Directions: Search the records below for the word "agent". Pull out each line that has it.
◆ ◆ ◆ ◆ ◆ ◆ ◆
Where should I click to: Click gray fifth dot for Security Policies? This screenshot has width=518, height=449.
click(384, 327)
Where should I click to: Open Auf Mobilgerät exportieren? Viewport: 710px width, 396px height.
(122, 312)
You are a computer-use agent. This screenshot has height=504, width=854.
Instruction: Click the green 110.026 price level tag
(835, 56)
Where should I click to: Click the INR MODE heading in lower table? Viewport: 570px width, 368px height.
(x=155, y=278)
◆ ◆ ◆ ◆ ◆ ◆ ◆
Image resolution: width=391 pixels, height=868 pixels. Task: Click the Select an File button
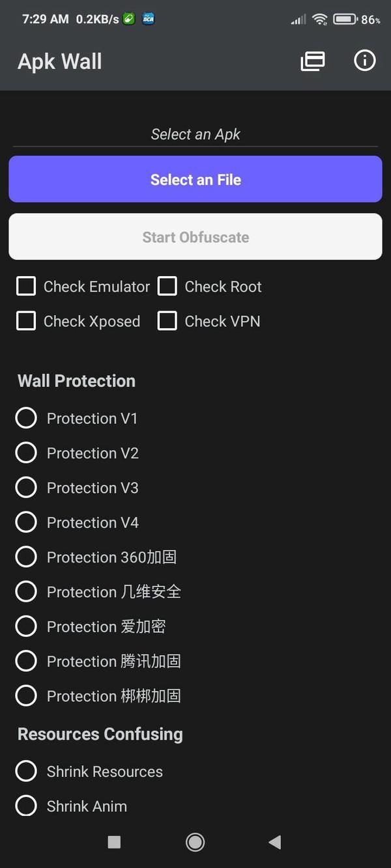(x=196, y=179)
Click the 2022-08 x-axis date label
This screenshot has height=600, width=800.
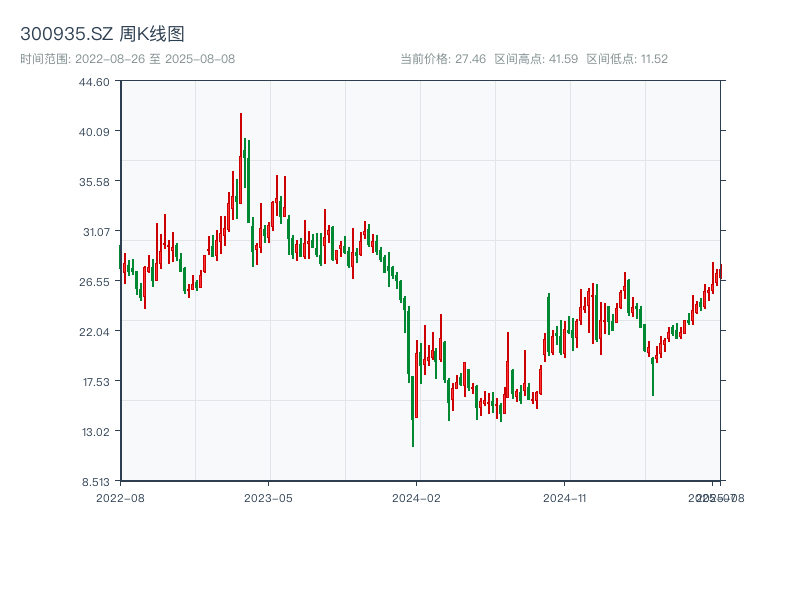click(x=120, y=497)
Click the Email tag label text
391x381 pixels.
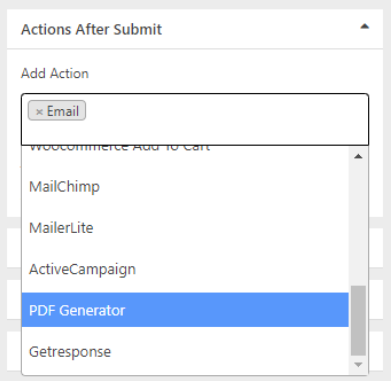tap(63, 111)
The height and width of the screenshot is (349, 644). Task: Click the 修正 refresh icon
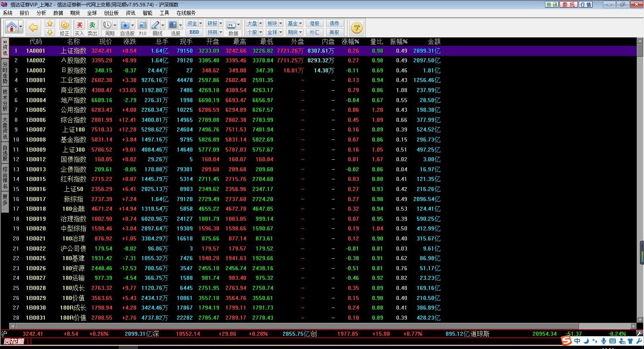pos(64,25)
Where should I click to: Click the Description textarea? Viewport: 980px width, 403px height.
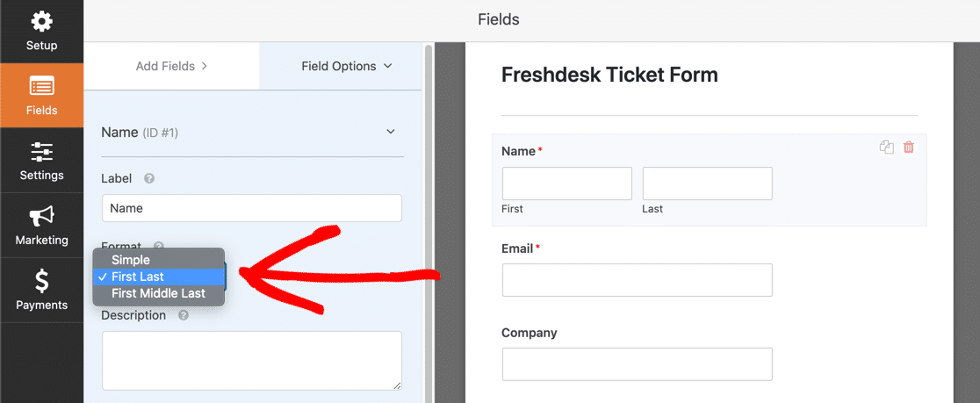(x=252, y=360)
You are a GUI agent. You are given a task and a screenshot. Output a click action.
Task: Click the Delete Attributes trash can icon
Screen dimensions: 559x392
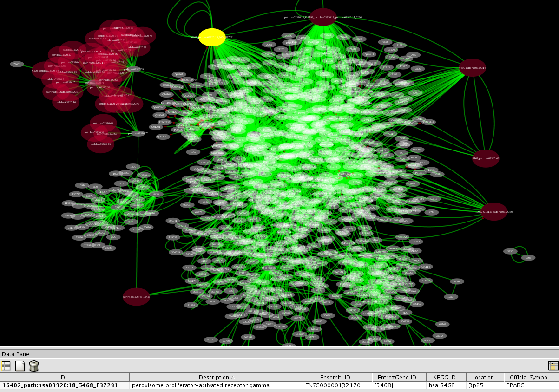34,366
◆ ◆ ◆ ◆ ◆ ◆ ◆
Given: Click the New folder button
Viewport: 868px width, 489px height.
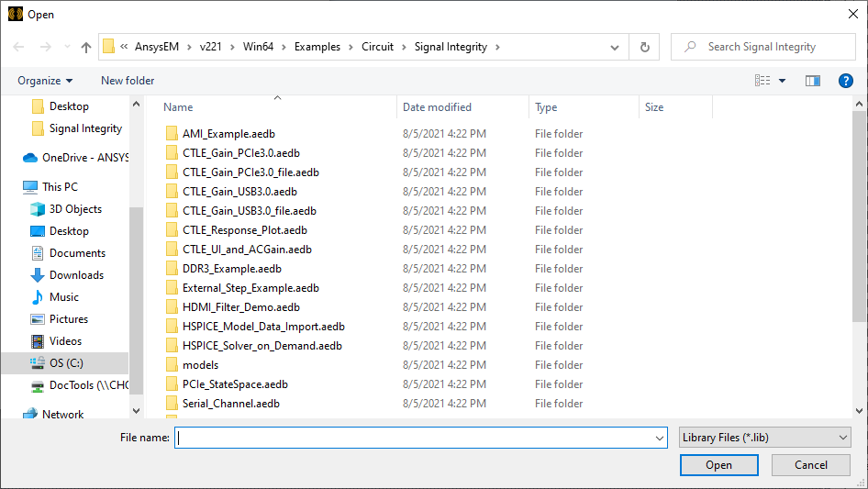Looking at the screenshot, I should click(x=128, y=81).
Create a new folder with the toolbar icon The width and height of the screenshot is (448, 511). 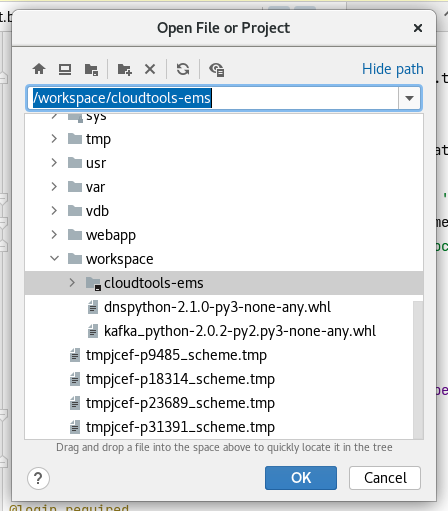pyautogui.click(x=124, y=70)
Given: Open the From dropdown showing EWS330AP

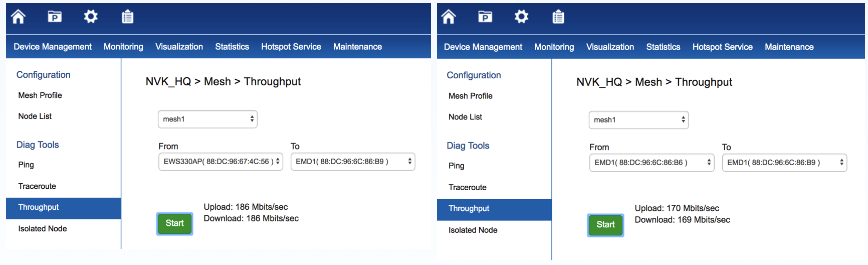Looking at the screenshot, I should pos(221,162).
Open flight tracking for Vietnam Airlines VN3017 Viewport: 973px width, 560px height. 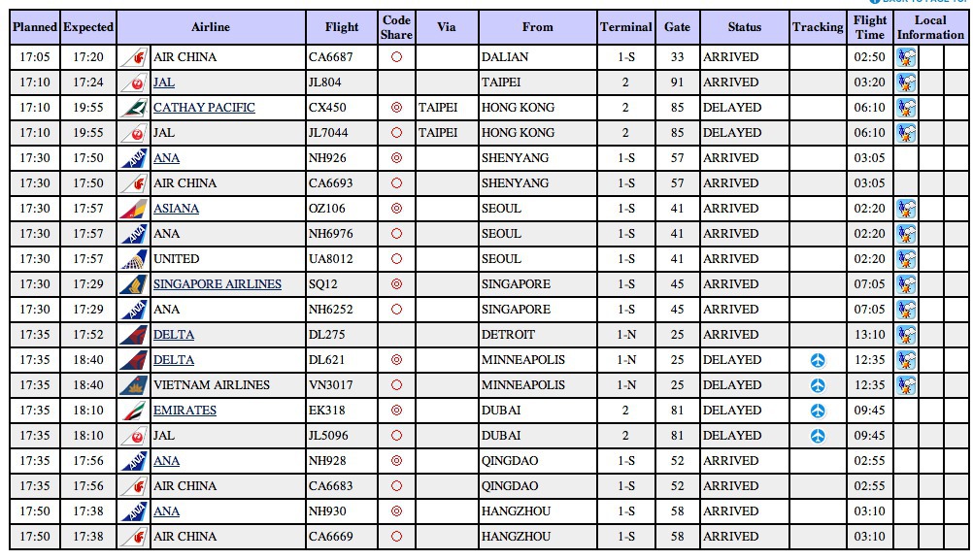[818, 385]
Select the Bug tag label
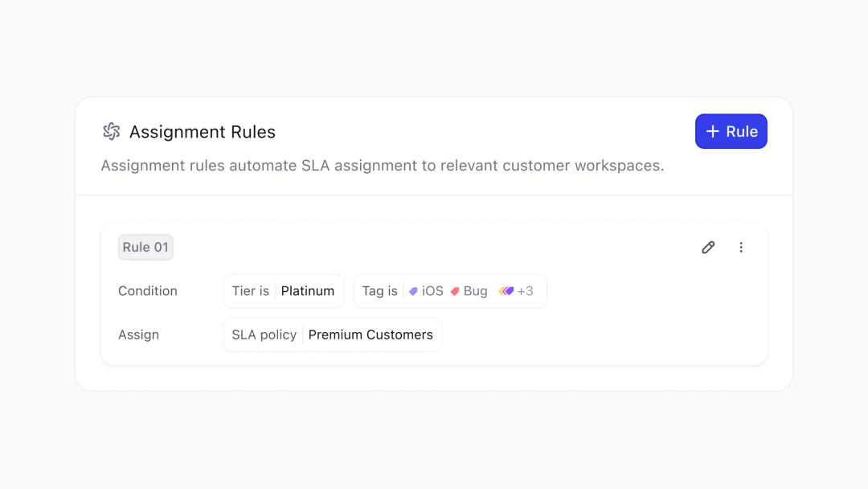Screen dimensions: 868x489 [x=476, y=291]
◆ ◆ ◆ ◆ ◆ ◆ ◆
Completed task:
You are a computer-use agent. This screenshot has height=504, width=854.
You are a GUI agent. You are given a task and a screenshot. Output a click action.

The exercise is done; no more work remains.